Osons faire de 2005 «l’année des employées de maison»

Taillables et corvéables à merci, elles ont pratiqué la flexibilité de l’emploi avant l’heure.
Elles, ce sont les employées de maison. Elles côtoient notre abondance, élèvent nos enfants. Alors, offrons leur la reconnaissance en attendant que la loi leur assure une protection.

Le soir du Réveillon, nous étions nombreux dans les rues, certains pour faire les emplettes, d’autres pour les porter. Cette période, qui précède le changement de compteur, est propice aux envies. Les mets les plus fins sont convoités pour agrémenter nos tables. L’hôte ne regarde pas la facture, l’événement n’arrive qu’une fois par an, alors dépenser sans compter est un plaisir. Une fois les billets bleus troqués, il faut préparer le menu et lui donner corps. Et, là, entrent en jeu les employées de maison, qui pratiquaient la flexibilité de l’emploi bien avant l’avènement du nouveau code du travail, en juin 2004.

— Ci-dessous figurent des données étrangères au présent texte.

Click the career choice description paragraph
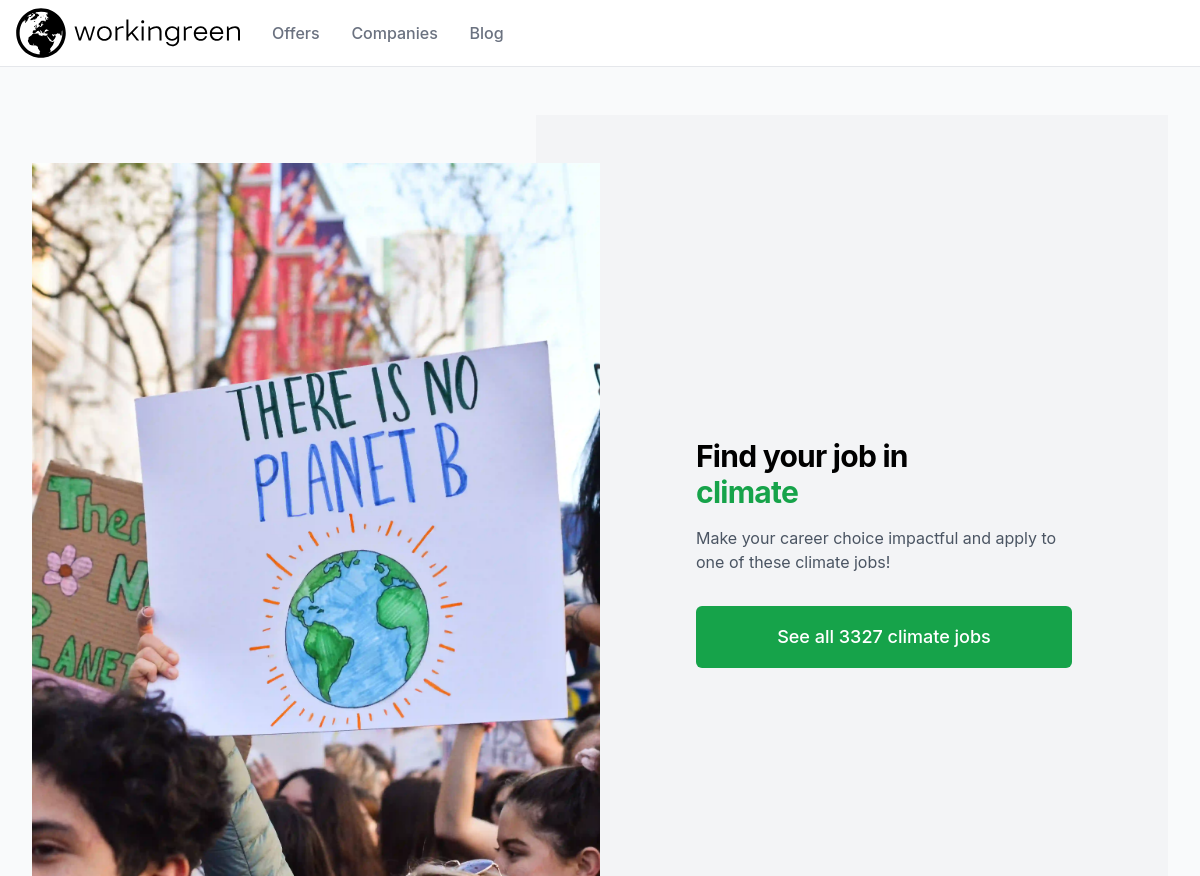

On ne doit pas les laisser, une fois trop âgées pour travailler, tendre la main pour vivre
En effet, pour ces salariés, les horaires sont variables ; on peut les résumer comme suit : de très tôt le matin à très tard le soir, c’est-à-dire une fois que tout le monde dort. Pour le jour de repos, c’est, sauf exception, le jour où le ou la salariée est malade, c’est-à-dire jamais. Ces gens-là, c’est connu, ne tombent jamais malades. Les vacances de ces salariées, c’est la hantise de l’employeur de maison et une hérésie à laquelle il faut se plier.
«Les choses ont changé !», «c’est plus comme avant», «il faut faire contre mauvaise fortune bon cœur». Tout le monde le sait, «les gens indispensables jonchent les cimetières».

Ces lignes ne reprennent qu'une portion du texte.